Laws protecting free speech at universities will be revived without a controversial clause that gives complainants extra powers to seek compensation, the government announced on Wednesday. The Times has the story.
Student unions will also no longer be covered by the act but ministers warned students not to cancel speakers and told vice-chancellors not to be complacent about free speech on campus.
The Times revealed last month that a watered-down version of the Higher Education (Freedom of Speech) Act would be introduced this month after a backlash from critics, just weeks before the government was due to face a judicial review.
The original act was shelved within days of Bridget Phillipson becoming education secretary, just before its powers were about to come into force. The previous government brought in the act to strengthen existing laws by putting a duty on universities and student unions to protect and actively promote free speech.
The Tories accused the government of U-turns over the act — and also over teacher pay, after Phillipson told MPs earlier in the day there would be no cap on state school salaries. Its schools bill aims to bring academies under the same pay and conditions regulations as council-run schools leading to fears that academies would have to restrict pay. But the education secretary said on Wednesday morning that the bill would create a floor but not a ceiling on teacher salaries, to enable “healthy competition and innovation to improve all schools”.
The original free speech act would have introduced a “statutory tort”, allowing civil claims for damages against universities or student unions, leaving institutions liable to being sued by aggrieved parties who claimed their free speech had been blocked, and also facing vexatious complaints. Phillipson said it would have led to universities wasting money on lawyers rather than on education.
The government has also ditched part of the act that would have encompassed student unions, saying this would force them to take on expensive and complex legal responsibilities.

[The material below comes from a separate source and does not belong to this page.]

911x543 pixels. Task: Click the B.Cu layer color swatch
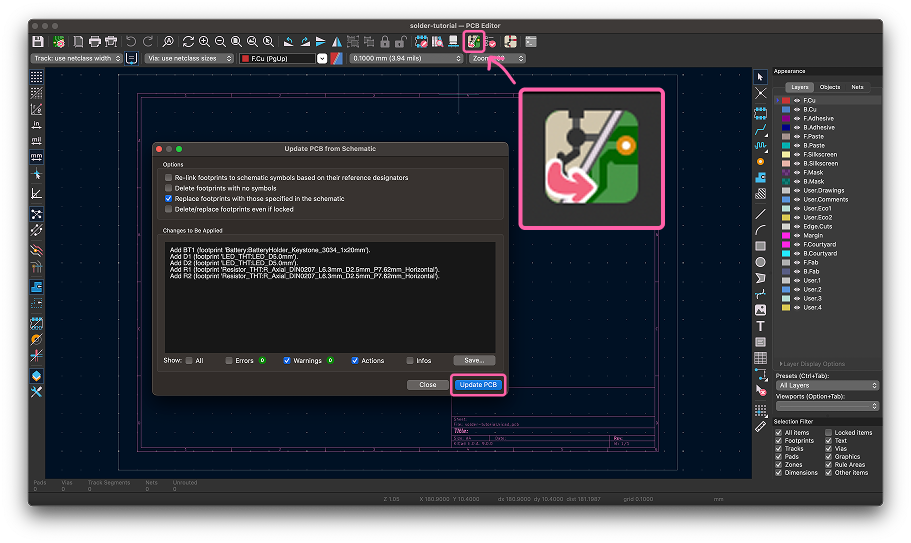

Phillipson told the Commons on Wednesday that the act would proceed in a “way that actually works”. The previous version would put unworkable duties on student unions and clog up the courts system, she said.
The act created a new role of director of free speech within the Office for Students (OfS), the independent regulator of higher education in England, giving it the power to deal with complaints and penalise universities or student unions for breaches, and the Cambridge philosopher Arif Ahmed was given the job by the previous government. He has kept a low profile since the general election and Phillipson said he had agreed to stay on with her full support, but that such appointments should not be political.

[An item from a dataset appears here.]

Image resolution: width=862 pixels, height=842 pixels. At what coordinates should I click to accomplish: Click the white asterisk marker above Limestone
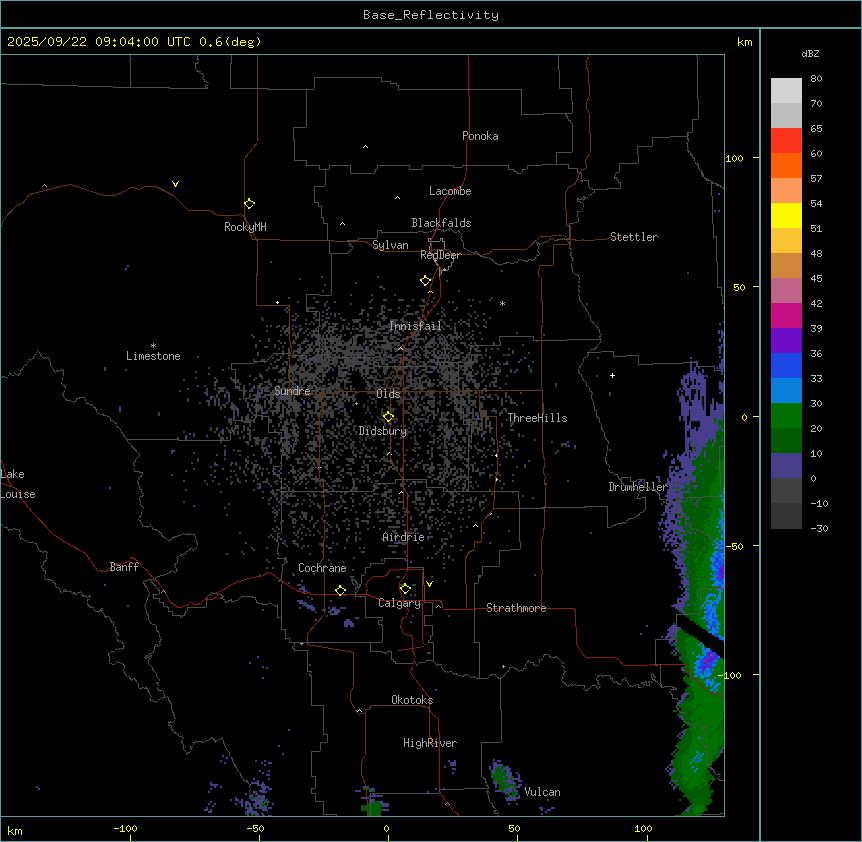pos(153,345)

Phillipson told vice-chancellors they could no longer be complacent about free speech and warned students not to try to cancel views with which they disagreed.
Adam Tickell, vice-chancellor of the University of Birmingham, said: “The statutory tort would have been an expensive burden and there is no evidence it would have enhanced free speech. The underlying principle that universities need to be places where difficult and challenging ideas can be expressed without fear or favour is to be welcomed.”
The act’s introduction pre-empts a judicial review against its suspension, brought by the Free Speech Union, due to be held at the end of this month. There was an outcry from academics and high-profile campaigners against the act being paused. A letter to the Times, signed by hundreds of supporters, said that academics and students had been hounded, censured, silenced or even sacked over the past 20 years for expressing legal opinions.
The Office for Students will have the power to investigate complaints over breaches of free speech from academics, external speakers and members of universities and all universities will be required to have robust codes of practice on free speech. Penalties include fines, compensation or suspension of registration by the OfS.
However Laura Trott, the shadow education secretary, said the act was toothless without the tort and accused the government of a U-turn as it had previously branded the act a “Tory hate charter”.
She told the Commons the government was “virtue signalling”, adding: “Without the tort, what are the consequences that universities will face if they don’t protect free speech?”
Trott also challenged the government for pausing parts of the act that would increase transparency around foreign funding and influence. The Department for Education said it was putting this on hold, to ensure it did not overlap with another new scheme being implemented — the Foreign Influence Registration Scheme — and place unnecessary burdens on universities.
It said the OfS already had powers to deal with issues related to suspected foreign interference and funding, and the DfE would consider whether these powers require strengthening as part of a review.
Trott asked whether the measure was discussed during Rachel Reeves’s visit to China and whether any deals were done to amend the clause.